Your goal
Give back the data below word for word. Any image in it should be left out.

**********

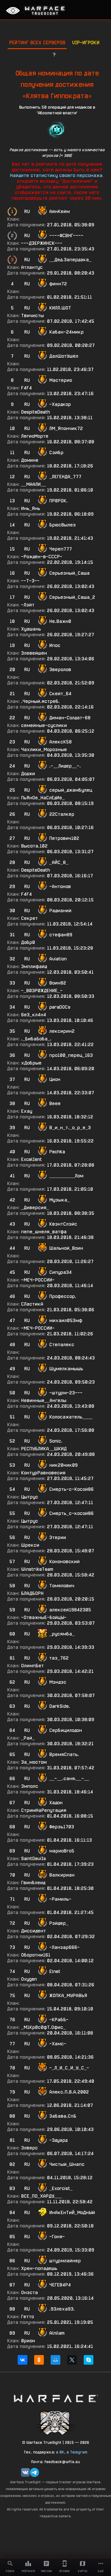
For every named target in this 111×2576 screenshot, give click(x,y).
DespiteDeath (35, 412)
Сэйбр (56, 453)
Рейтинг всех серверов (37, 42)
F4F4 (26, 388)
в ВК (60, 2452)
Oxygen (29, 1979)
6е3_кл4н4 (33, 1015)
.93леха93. (62, 2309)
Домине (29, 460)
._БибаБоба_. (36, 1039)
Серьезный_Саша (69, 573)
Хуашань (31, 629)
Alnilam (57, 2333)
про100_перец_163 (71, 1055)
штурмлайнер (65, 2261)
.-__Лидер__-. (65, 766)
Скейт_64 (60, 694)
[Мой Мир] (55, 2360)
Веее (55, 1103)
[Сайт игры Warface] (55, 2398)
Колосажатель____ (70, 1417)
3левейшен (34, 653)
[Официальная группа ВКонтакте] (25, 2472)
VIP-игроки (85, 42)
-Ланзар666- (64, 1947)
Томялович (61, 1586)
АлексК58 (60, 742)
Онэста (29, 2292)
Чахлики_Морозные (44, 749)
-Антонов (60, 886)
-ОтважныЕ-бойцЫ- (44, 1617)
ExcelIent (31, 1159)
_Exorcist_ (61, 2188)
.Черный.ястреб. (40, 701)
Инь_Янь (30, 508)
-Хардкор (60, 404)
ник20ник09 (63, 1465)
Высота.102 (34, 846)
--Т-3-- (30, 581)
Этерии (57, 1537)
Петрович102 (64, 838)
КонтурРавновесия (43, 1473)
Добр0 (28, 942)
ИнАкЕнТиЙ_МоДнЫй (72, 2212)
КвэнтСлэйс (63, 1224)
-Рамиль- (60, 1899)
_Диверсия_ (35, 1208)
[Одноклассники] (39, 2360)
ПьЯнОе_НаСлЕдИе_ (43, 798)
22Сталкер (61, 814)
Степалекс (61, 1345)
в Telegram (77, 2452)
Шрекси (30, 1545)
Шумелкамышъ (66, 1369)
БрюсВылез (62, 525)
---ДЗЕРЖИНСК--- (41, 243)
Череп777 (60, 549)
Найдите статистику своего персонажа (56, 175)
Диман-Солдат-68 (70, 718)
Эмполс (29, 1786)
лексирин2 (62, 1031)
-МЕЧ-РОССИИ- (38, 1280)
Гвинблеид (33, 1883)
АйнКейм (59, 211)
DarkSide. (59, 1706)
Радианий (60, 911)
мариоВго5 (61, 1851)
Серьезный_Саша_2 (72, 597)
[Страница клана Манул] (55, 2422)
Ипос (54, 645)
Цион (54, 1079)
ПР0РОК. (58, 501)
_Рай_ (28, 1738)
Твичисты (32, 316)
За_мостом (34, 1762)
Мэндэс (57, 1682)
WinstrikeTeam (37, 1569)
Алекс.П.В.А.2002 (69, 2092)
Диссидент (33, 1931)
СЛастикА (32, 1304)
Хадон (56, 1803)
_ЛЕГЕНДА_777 (65, 477)
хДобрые (31, 1063)
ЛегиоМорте (34, 436)
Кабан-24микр (66, 332)
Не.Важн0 (60, 621)
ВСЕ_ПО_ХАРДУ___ (41, 2196)
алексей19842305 (70, 1610)
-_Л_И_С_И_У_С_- (69, 2068)
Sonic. (55, 1441)
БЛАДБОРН (32, 1593)
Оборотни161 (35, 1955)
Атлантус (32, 267)
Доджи (28, 774)
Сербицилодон (65, 1730)
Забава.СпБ (62, 2116)
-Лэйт (27, 605)
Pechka (57, 1152)
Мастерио (60, 380)
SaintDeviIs (33, 1859)
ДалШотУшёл (63, 356)
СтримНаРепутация (43, 1810)
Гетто (27, 2317)
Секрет (29, 918)
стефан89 (60, 935)
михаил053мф (65, 1320)
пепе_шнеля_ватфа (44, 1232)
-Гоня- (57, 2237)
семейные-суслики (44, 725)
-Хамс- (57, 2044)
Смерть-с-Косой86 (71, 1489)
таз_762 (59, 1658)
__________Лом (66, 1176)
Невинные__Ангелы (43, 1400)
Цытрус (29, 1497)
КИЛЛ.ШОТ (60, 308)
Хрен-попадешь (39, 2268)
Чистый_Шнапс (67, 2164)
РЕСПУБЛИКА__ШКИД (44, 1449)
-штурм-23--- (66, 1393)
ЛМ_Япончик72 (66, 428)
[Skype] (88, 2360)
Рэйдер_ (58, 1923)
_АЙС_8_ (58, 862)
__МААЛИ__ (33, 484)
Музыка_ (59, 1200)
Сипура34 (60, 1272)
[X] (72, 2360)
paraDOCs (59, 1007)
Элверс (29, 2148)
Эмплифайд (34, 966)
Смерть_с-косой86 (71, 1513)
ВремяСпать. (64, 1754)
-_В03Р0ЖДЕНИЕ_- (42, 991)
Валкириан (62, 1875)
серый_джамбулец (70, 790)
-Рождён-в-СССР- (41, 557)
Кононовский (64, 1562)
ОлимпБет (32, 1666)
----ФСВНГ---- (66, 236)
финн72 (58, 284)
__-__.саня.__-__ (69, 1779)
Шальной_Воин (66, 1248)
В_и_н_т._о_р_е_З (70, 1128)
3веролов (60, 670)
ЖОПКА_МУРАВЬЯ (68, 1996)
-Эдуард (58, 2140)
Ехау (26, 1111)
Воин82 (57, 983)
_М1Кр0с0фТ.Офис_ (43, 2027)
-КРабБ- (59, 2020)
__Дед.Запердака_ (70, 260)
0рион (28, 2341)
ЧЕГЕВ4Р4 (60, 2285)
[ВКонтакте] (22, 2360)
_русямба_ (62, 1634)
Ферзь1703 (61, 1827)
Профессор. (62, 1296)
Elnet (54, 1971)
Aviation (58, 959)
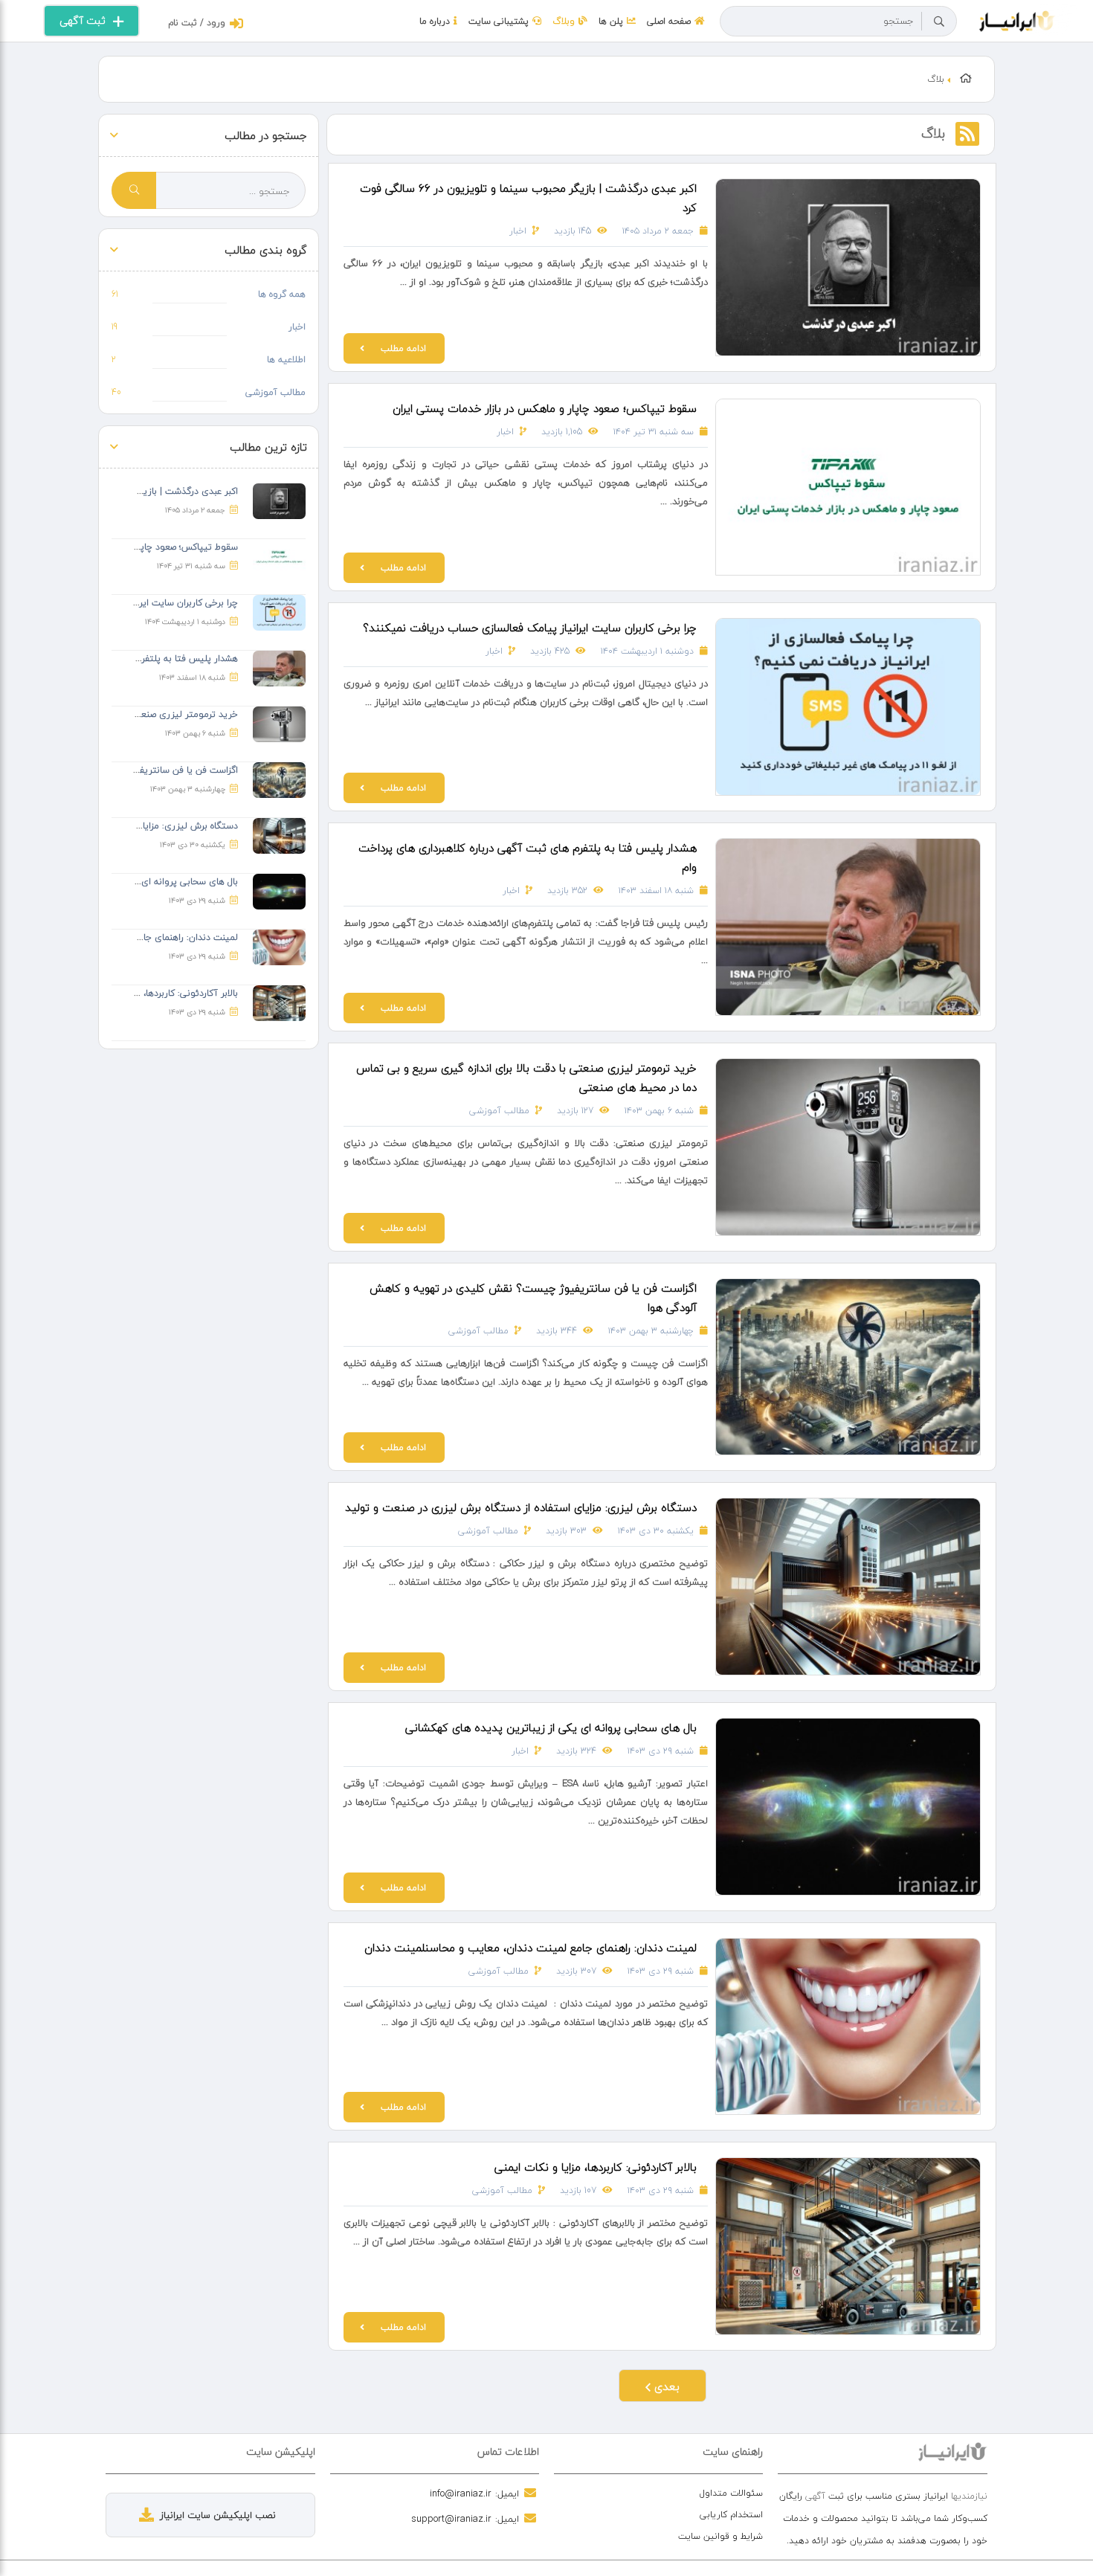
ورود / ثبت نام (196, 22)
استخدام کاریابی (731, 2514)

**********

Response area
For every named target in this 111×2576 screenshot, give click(x,y).
DespiteDeath (35, 412)
Сэйбр (56, 453)
Рейтинг всех серверов (37, 42)
F4F4 (26, 388)
в ВК (60, 2452)
Oxygen (29, 1979)
6е3_кл4н4 (33, 1015)
.93леха93. (62, 2309)
Домине (29, 460)
._БибаБоба_. (36, 1039)
Серьезный_Саша (69, 573)
Хуашань (31, 629)
Alnilam (57, 2333)
про100_перец_163 (71, 1055)
штурмлайнер (65, 2261)
.-__Лидер__-. (65, 766)
Скейт_64 (60, 694)
[Мой Мир] (55, 2360)
Веее (55, 1103)
[Сайт игры Warface] (55, 2398)
Колосажатель____ (70, 1417)
3левейшен (34, 653)
[Официальная группа ВКонтакте] (25, 2472)
VIP-игроки (85, 42)
-Ланзар666- (64, 1947)
Томялович (61, 1586)
АлексК58 (60, 742)
Онэста (29, 2292)
Чахлики_Морозные (44, 749)
-Антонов (60, 886)
-ОтважныЕ-бойцЫ- (44, 1617)
ExcelIent (31, 1159)
_Exorcist_ (61, 2188)
.Черный.ястреб. (40, 701)
Инь_Янь (30, 508)
-Хардкор (60, 404)
ник20ник09 (63, 1465)
Высота.102 (34, 846)
--Т-3-- (30, 581)
Этерии (57, 1537)
Петрович102 (64, 838)
КонтурРавновесия (43, 1473)
Добр0 (28, 942)
ИнАкЕнТиЙ_МоДнЫй (72, 2212)
КвэнтСлэйс (63, 1224)
-Рамиль- (60, 1899)
_Диверсия_ (35, 1208)
[Одноклассники] (39, 2360)
ПьЯнОе_НаСлЕдИе_ (43, 798)
22Сталкер (61, 814)
Степалекс (61, 1345)
в Telegram (77, 2452)
Шрекси (30, 1545)
Шумелкамышъ (66, 1369)
БрюсВылез (62, 525)
---ДЗЕРЖИНСК--- (41, 243)
Череп777 (60, 549)
Найдите статистику своего персонажа (56, 175)
Диман-Солдат-68 (70, 718)
Эмполс (29, 1786)
лексирин2 (62, 1031)
-МЕЧ-РОССИИ- (38, 1280)
Гвинблеид (33, 1883)
АйнКейм (59, 211)
DarkSide. (59, 1706)
Радианий (60, 911)
мариоВго5 (61, 1851)
Серьезный_Саша_2 (72, 597)
[Страница клана Манул] (55, 2422)
Ипос (54, 645)
Цион (54, 1079)
ПР0РОК. (58, 501)
_Рай_ (28, 1738)
Твичисты (32, 316)
За_мостом (34, 1762)
Мэндэс (57, 1682)
WinstrikeTeam (37, 1569)
Алекс.П.В.А.2002 (69, 2092)
Диссидент (33, 1931)
СЛастикА (32, 1304)
Хадон (56, 1803)
_ЛЕГЕНДА_777 (65, 477)
хДобрые (31, 1063)
ЛегиоМорте (34, 436)
Кабан-24микр (66, 332)
Не.Важн0 (60, 621)
ВСЕ_ПО_ХАРДУ___ (41, 2196)
алексей19842305 (70, 1610)
-_Л_И_С_И_У_С_- (69, 2068)
Sonic. (55, 1441)
БЛАДБОРН (32, 1593)
Оборотни161 (35, 1955)
Атлантус (32, 267)
Доджи (28, 774)
Сербицилодон (65, 1730)
Забава.СпБ (62, 2116)
-Лэйт (27, 605)
Pechka (57, 1152)
Мастерио (60, 380)
SaintDeviIs (33, 1859)
ДалШотУшёл (63, 356)
СтримНаРепутация (43, 1810)
Гетто (27, 2317)
Секрет (29, 918)
стефан89 (60, 935)
михаил053мф (65, 1320)
пепе_шнеля_ватфа (44, 1232)
-Гоня- (57, 2237)
семейные-суслики (44, 725)
-Хамс- (57, 2044)
Смерть-с-Косой86 (71, 1489)
таз_762 (59, 1658)
__________Лом (66, 1176)
Невинные__Ангелы (43, 1400)
Цытрус (29, 1497)
КИЛЛ.ШОТ (60, 308)
Хрен-попадешь (39, 2268)
Чистый_Шнапс (67, 2164)
РЕСПУБЛИКА__ШКИД (44, 1449)
-штурм-23--- (66, 1393)
ЛМ_Япончик72 (66, 428)
[Skype] (88, 2360)
Рэйдер_ (58, 1923)
_АЙС_8_ (58, 862)
__МААЛИ__ (33, 484)
Музыка_ (59, 1200)
Сипура34 (60, 1272)
[X] (72, 2360)
paraDOCs (59, 1007)
Элверс (29, 2148)
Эмплифайд (34, 966)
Смерть_с-косой86 (71, 1513)
ВремяСпать. (64, 1754)
-_В03Р0ЖДЕНИЕ_- (42, 991)
Валкириан (62, 1875)
серый_джамбулец (70, 790)
-Рождён-в-СССР- (41, 557)
Кононовский (64, 1562)
ОлимпБет (32, 1666)
----ФСВНГ---- (66, 236)
финн72 (58, 284)
__-__.саня.__-__ (69, 1779)
Шальной_Воин (66, 1248)
В_и_н_т._о_р_е_З (70, 1128)
3веролов (60, 670)
ЖОПКА_МУРАВЬЯ (68, 1996)
-Эдуард (58, 2140)
Ехау (26, 1111)
Воин82 (57, 983)
_М1Кр0с0фТ.Офис_ (43, 2027)
-КРабБ- (59, 2020)
__Дед.Запердака_ (70, 260)
0рион (28, 2341)
ЧЕГЕВ4Р4 (60, 2285)
[ВКонтакте] (22, 2360)
_русямба_ (62, 1634)
Ферзь1703 (61, 1827)
Профессор. (62, 1296)
Elnet (54, 1971)
Aviation (58, 959)
ورود / ثبت نام (196, 22)
استخدام کاریابی (731, 2514)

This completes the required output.